深夜,蕭錦珩一身喪服剛從宮中歸來,看到了守在門口的人。
“阿珩……”裴昭紅了眼睛,“父親說,太子已在籌謀兵權,謀反之心昭然若示。”
蕭錦珩握緊裴昭的手,碰碰她的眼尾,露出一個輕松的微笑,“昭昭,你該開心才是,這恰恰說明我們快要看到太陽了。”
她定會讓那人死在前頭的。
這些波詭雲譎與景舒禾無關,她先是在客棧看了看因為累所以睡得很香的小家夥。
爾後坐下思索一番,向清瀾傳信。
之後她被請到了東宮。
太子斟茶,親手端過來,“聽聞仙師先前去了六皇弟府上,昨日在朝堂上衝撞了仙師,還望仙師莫要怪罪。

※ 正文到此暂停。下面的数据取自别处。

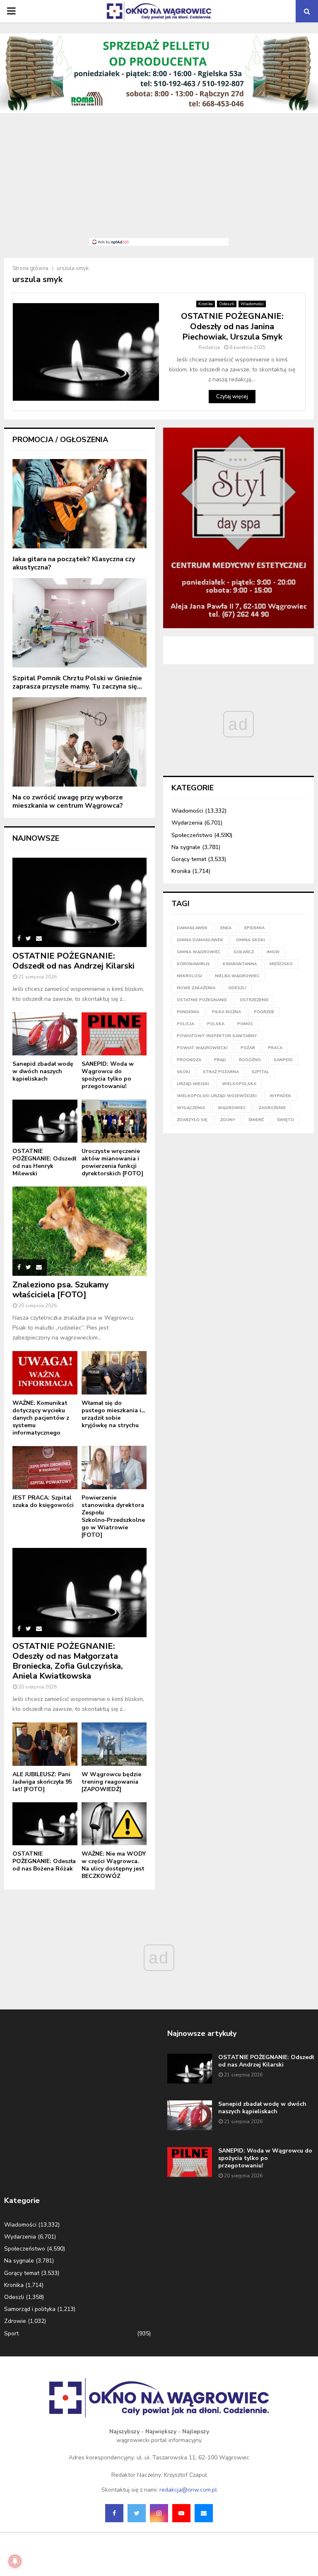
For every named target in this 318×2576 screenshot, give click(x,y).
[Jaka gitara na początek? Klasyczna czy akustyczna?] (79, 503)
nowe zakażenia (196, 988)
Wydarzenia (186, 823)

”
景舒禾接過,輕笑出聲,“太子殿下有話請直說,本座的徒兒年紀還小,離了我她怕是睡不好。”
睡得很好的檀無央在床上翻了翻。
蕭錦徹擺出謙恭虛己的態度,“仙師此番前來是為了那太乙國師吧?”
“我對父皇的做法也並不讚同,奈何他老人家脾氣日漸古怪,我也不好相勸,”蕭錦徹打量著對面女人的神色,繼續說道,“國師每旬初都會離開宮內,仙師大概已經知道了,但仙師可知那人是去了何處?”
景舒禾放下茶杯,抬眸看他。
蕭錦徹展顏一笑,似是有了底,輕輕開口道。
“燕王府。”
*
大喪期間,皇位虛空,太子暫理國事。
自先皇逝去,各地凶屍案一並抬至水面,引滿朝憤慨,舉國驚異。
因而這第一件事便是要處理這些大案。
太子蕭錦徹站在群臣之首,面色冷肅。
“太乙國師何在?”
側臉一道戒疤的和尚身著赤金袈裟,眼窩深陷,眼神平靜無波,被禦前侍衛押到了朝堂之上。
“將你的所作所為一並交代清楚,不可有所隱瞞。”
道明匍匐在地,緩緩開口,“是,陛下年老,意求長生,這世上雖無長生不老,但貧僧每日為陛下煉製調養生息之物,也算有所成效,可六皇子以性命相逼,要貧僧在藥物中下毒,貧僧不敢不從。”
這話一出,朝臣開始竊竊私語。
“六皇子?是六皇子殺了陛下?”
“怎會如此?那醉春樓一事也是六殿下所為?”
“……”
蕭錦珩立在一旁,面色不清,安靜聽著群臣討論。
蕭錦徹眼底閃過狠意,慢悠悠開口,“國師可要三思,汙蔑皇子可是重罪。”
楚相微微抬頭,看向那仙界而來的女子。
景舒禾只是站著,一副事不關己的模樣。
“貧僧不敢有所隱瞞,所言句句屬實。”
蕭錦徹轉頭,看向那邊一言不發的蕭錦珩,“皇弟,你有何要說的?”
蕭錦珩面露淡笑,“皇兄聖明,不過在此之前,不如先來問問這位太乙國師,自錦州一路來到皇城,所求為何?”
話音剛落,她面向群臣,繼續說道,“罷了,還是由本王來替你說吧。”
“父皇欲求長生,太乙國師便與父皇達成交易,借父皇之手暗中謀害女子性命,取其頭骨。”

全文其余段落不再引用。